Germany's Deutsche Boerse and transatlantic NYSE Euronext have announced a merger to create the world's largest bourse, pushing aside potential political and regulatory obstacles.
The German exchange operator will own 60 percent of the combined group, which will have 2010 net revenues of $5.4 billion, have dual headquarters in New York and Frankfurt and be incorporated in the Netherlands.
MICHAEL HOLLAND, CHAIRMAN OF HOLLAND & CO:
The people who are wringing their hands about the passing of an American icon are correct on the one hand. On the other hand, Deutsche Boerse was simply larger and the dominant partner. I think they were aware of that PR significance. ... Niederauer is respected and I think to have him as the CEO was a good move.

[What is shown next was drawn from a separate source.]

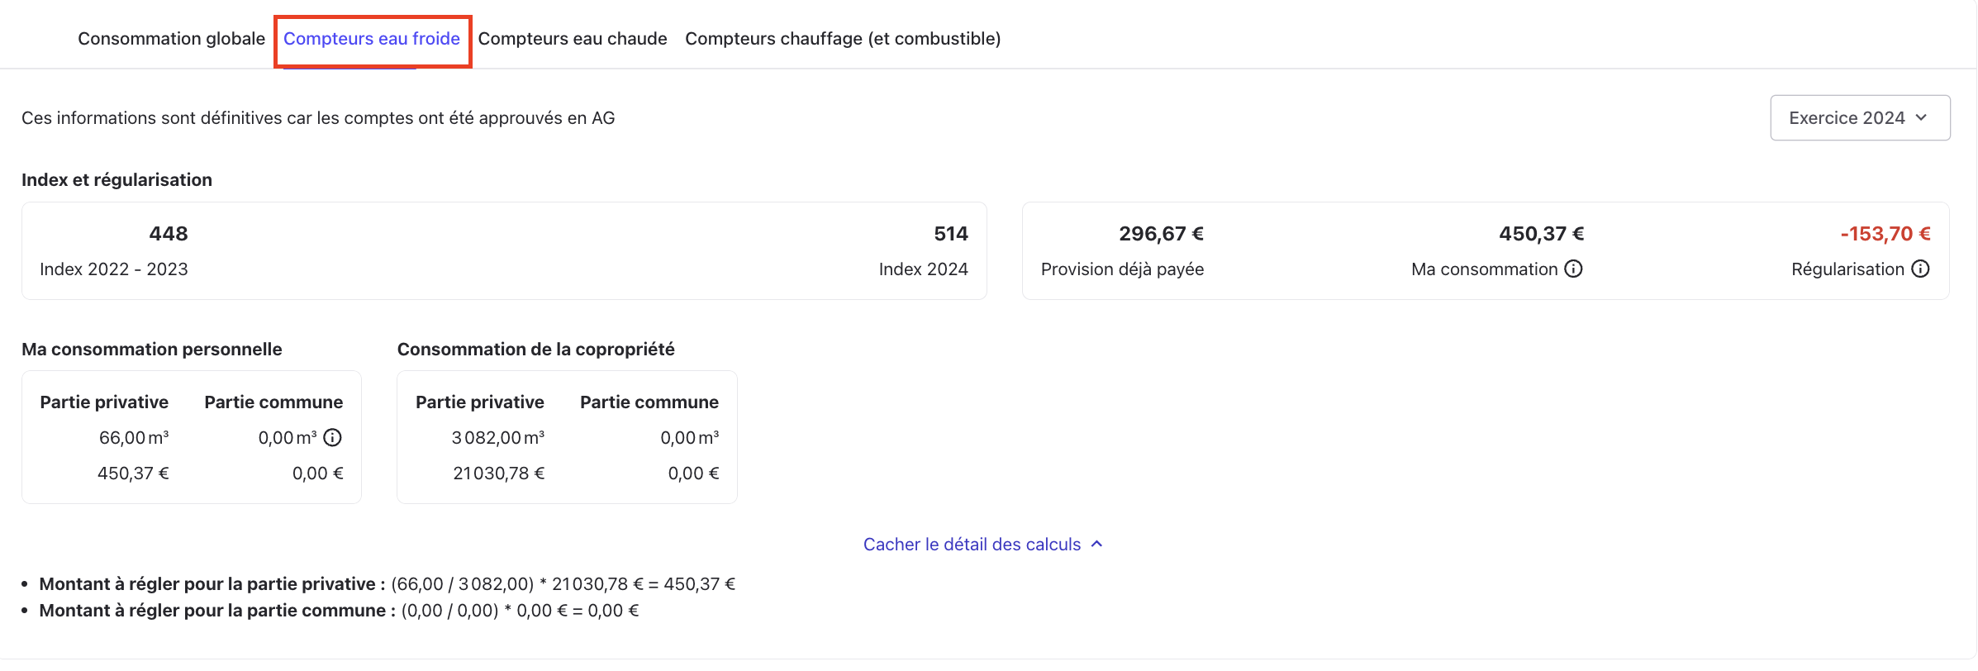Click the 21 030,78 € copropriété total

FRANK DAVIS, DIRECTOR OF SALES AND TRADING AT LEK SECURITIES IN NEW YORK
There's a lot of uncertainty. People are worried there could be an extended fight. There may be some nationalistic posturing, especially on the U.S. side now that we know that the majority of board members will be German. There will be some roadblocks before this all comes together.
From a business perspective, the deal could still happen, but it may not go through in the format that it was initially set up as. The companies may not have had the time to vet this out since they needed to rush it out after the London Stock Exchange deal with Toronto.

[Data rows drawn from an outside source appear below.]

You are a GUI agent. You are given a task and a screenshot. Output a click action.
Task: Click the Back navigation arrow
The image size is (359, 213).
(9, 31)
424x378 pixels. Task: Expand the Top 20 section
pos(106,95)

PAUL EDMONDSON, LAW FIRM CMS CAMERON MCKENNA
The exchanges are reacting to regulatory as well as market developments. Both the Mifid legislation now being reviewed in Europe and the international reform of OTC derivatives in the wake of the financial crisis lie behind this move.
DUNCAN HIGGINS, HEAD OF EUROPEAN ELECTRONIC TRADING AT BROKER ITG
We understand the drivers for consolidation. It's something that everyone has been predicting since Mifid in 2007. First, we had fragmentation and now we're moving to consolidation, which will offer greater efficiencies that should be passed on as lower costs for investors.

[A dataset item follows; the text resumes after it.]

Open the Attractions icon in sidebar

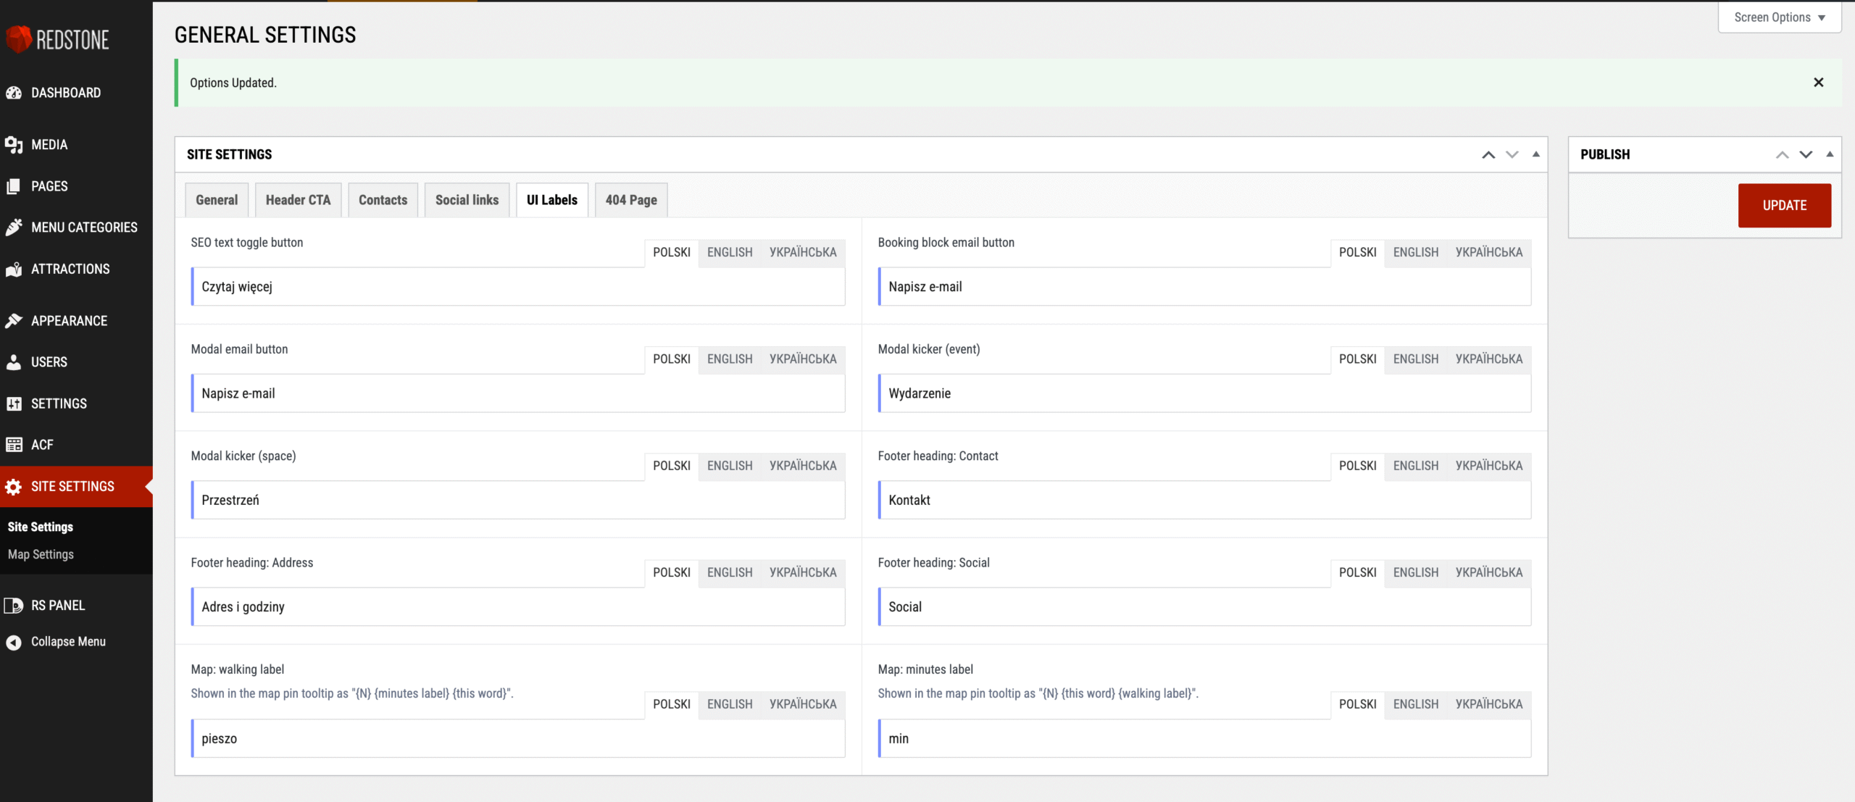pos(14,270)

WERNER VOGT, DIRECTOR AT SIX GROUP
The future of Eurex will have to be discussed by Deutsche Boerse and SIX Group if the Deutsche Boerse/NYSE Euronext deal is successful. It is still very early days and no decision has been made but we are open to talks regarding Eurex, Scoach and Stoxx if the NYSE Euronext deal moves ahead.
HERBIE SKEET, ANALYST AT EXCHANGE CONSULTANCY MONDO VISIONE
This merger -- if approved -- creates a true thousand pound gorrilla. The new entity will be a global powerhouse, which will dominate derivatives trading in Europe and be a major force in U.S. and European cash equities trading.
JUERGEN MEYER, FUND MANAGER AT SEB ASSET MANAGEMENT, FRANKFURT:
The deal makes sense for several reasons. Developing new trading systems is the biggest cost factor for trading houses around the world and it doesn't make sense to invent the wheel twice.